From b32adcce7804eea1d82023231f0ee9ef0bdb32cd Mon Sep 17 00:00:00 2001
From: Doug Stanley <dougstanley@users.noreply.github.com>
Date: Mon, 19 Oct 2020 12:07:36 -0400
Subject: [PATCH] Implement use_agent option to get signing key from ssh-agent.
 (#117)

---
 .../117-openssh_cert-use-ssh-agent.yml        |  2 +
 plugins/module_utils/crypto/openssh.py        | 36 +++++++++
 plugins/modules/openssh_cert.py               | 28 +++++++
 .../targets/openssh_cert/meta/main.yml        |  1 +
 .../targets/openssh_cert/tasks/main.yml       | 80 +++++++++++++++++++
 .../targets/setup_ssh_agent/meta/main.yml     |  2 +
 .../targets/setup_ssh_agent/tasks/main.yml    | 43 ++++++++++
 7 files changed, 192 insertions(+)
 create mode 100644 changelogs/fragments/117-openssh_cert-use-ssh-agent.yml
 create mode 100644 plugins/module_utils/crypto/openssh.py
 create mode 100644 tests/integration/targets/setup_ssh_agent/meta/main.yml
 create mode 100644 tests/integration/targets/setup_ssh_agent/tasks/main.yml

diff --git a/changelogs/fragments/117-openssh_cert-use-ssh-agent.yml b/changelogs/fragments/117-openssh_cert-use-ssh-agent.yml
new file mode 100644
index 00000000..33ad1197
--- /dev/null
+++ b/changelogs/fragments/117-openssh_cert-use-ssh-agent.yml
@@ -0,0 +1,2 @@
+minor_changes:
+- openssh_cert - add module parameter ``use_agent`` to enable using signing keys stored in ssh-agent (https://github.com/ansible-collections/community.crypto/issues/116).
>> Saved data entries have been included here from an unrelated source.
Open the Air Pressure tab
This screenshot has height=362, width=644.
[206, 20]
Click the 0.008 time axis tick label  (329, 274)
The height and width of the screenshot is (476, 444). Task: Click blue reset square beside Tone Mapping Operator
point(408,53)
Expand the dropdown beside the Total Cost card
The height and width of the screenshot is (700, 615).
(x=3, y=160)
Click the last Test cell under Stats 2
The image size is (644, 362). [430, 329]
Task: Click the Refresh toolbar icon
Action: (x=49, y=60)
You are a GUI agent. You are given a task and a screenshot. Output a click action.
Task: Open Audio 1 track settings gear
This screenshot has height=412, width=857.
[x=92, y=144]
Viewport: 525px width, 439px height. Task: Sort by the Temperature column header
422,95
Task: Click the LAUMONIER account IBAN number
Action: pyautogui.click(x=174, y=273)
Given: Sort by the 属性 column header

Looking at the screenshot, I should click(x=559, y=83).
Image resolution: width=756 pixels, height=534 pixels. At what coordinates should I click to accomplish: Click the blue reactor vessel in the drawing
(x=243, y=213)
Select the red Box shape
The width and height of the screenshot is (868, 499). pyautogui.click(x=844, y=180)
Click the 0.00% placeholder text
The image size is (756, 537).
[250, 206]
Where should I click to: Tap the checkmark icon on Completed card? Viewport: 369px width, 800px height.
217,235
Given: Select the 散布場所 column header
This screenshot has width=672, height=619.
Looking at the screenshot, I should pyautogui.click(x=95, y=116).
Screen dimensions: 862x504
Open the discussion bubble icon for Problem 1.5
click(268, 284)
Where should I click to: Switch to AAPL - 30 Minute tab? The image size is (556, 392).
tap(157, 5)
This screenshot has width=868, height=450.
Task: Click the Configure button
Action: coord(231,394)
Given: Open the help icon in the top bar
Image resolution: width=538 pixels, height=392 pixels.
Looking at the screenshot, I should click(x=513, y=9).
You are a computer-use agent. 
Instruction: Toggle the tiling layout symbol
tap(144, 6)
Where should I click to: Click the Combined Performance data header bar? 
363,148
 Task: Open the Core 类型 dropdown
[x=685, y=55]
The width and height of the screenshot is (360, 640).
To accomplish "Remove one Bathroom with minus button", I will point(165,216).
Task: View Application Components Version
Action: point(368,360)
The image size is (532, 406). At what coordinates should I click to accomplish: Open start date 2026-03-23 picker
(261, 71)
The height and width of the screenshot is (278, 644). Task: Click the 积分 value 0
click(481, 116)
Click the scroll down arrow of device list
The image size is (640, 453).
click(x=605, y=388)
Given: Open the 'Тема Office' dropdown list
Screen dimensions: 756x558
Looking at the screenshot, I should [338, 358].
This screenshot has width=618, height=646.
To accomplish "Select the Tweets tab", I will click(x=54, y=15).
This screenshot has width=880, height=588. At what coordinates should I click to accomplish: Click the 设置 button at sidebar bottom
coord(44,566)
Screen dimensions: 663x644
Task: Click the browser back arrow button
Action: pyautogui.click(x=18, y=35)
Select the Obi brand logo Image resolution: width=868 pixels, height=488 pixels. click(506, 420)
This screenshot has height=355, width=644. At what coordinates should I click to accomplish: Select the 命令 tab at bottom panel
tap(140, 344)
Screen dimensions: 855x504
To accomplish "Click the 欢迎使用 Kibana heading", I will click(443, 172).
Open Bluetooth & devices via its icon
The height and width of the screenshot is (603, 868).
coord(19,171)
diff --git a/plugins/module_utils/crypto/openssh.py b/plugins/module_utils/crypto/openssh.py
new file mode 100644
index 00000000..b41e0161
--- /dev/null
+++ b/plugins/module_utils/crypto/openssh.py
@@ -0,0 +1,36 @@
+# -*- coding: utf-8 -*-
+#
+# (c) 2020, Doug Stanley <doug+ansible@technologixllc.com>
+#
+# Ansible is free software: you can redistribute it and/or modify
+# it under the terms of the GNU General Public License as published by
+# the Free Software Foundation, either version 3 of the License, or
+# (at your option) any later version.
+#
+# Ansible is distributed in the hope that it will be useful,
+# but WITHOUT ANY WARRANTY; without even the implied warranty of
+# MERCHANTABILITY or FITNESS FOR A PARTICULAR PURPOSE.  See the
+# GNU General Public License for more details.
+#
+# You should have received a copy of the GNU General Public License
+# along with Ansible.  If not, see <http://www.gnu.org/licenses/>.
+
+from __future__ import absolute_import, division, print_function
+__metaclass__ = type
+
+
+import re
+
+
+def parse_openssh_version(version_string):
+    """Parse the version output of ssh -V and return version numbers that can be compared"""
+
+    parsed_result = re.match(
+        r"^.*openssh_(?P<version>[0-9.]+)(p?[0-9]+)[^0-9]*.*$", version_string.lower()
+    )
+    if parsed_result is not None:
+        version = parsed_result.group("version").strip()
+    else:
+        version = None
+
+    return version
diff --git a/plugins/modules/openssh_cert.py b/plugins/modules/openssh_cert.py
index 1ac86e02..14eb2471 100644
--- a/plugins/modules/openssh_cert.py
+++ b/plugins/modules/openssh_cert.py
@@ -53,6 +53,12 @@ options:
             - If this is set, I(signing_key) needs to point to a file containing the public key of the CA.
         type: str
         version_added: 1.1.0
+    use_agent:
+        description:
+            - Should the ssh-keygen use a CA key residing in a ssh-agent.
+        type: bool
+        default: false
+        version_added: 1.3.0
     public_key:
         description:
             - The path to the public key that will be signed with the signing key in order to generate the certificate.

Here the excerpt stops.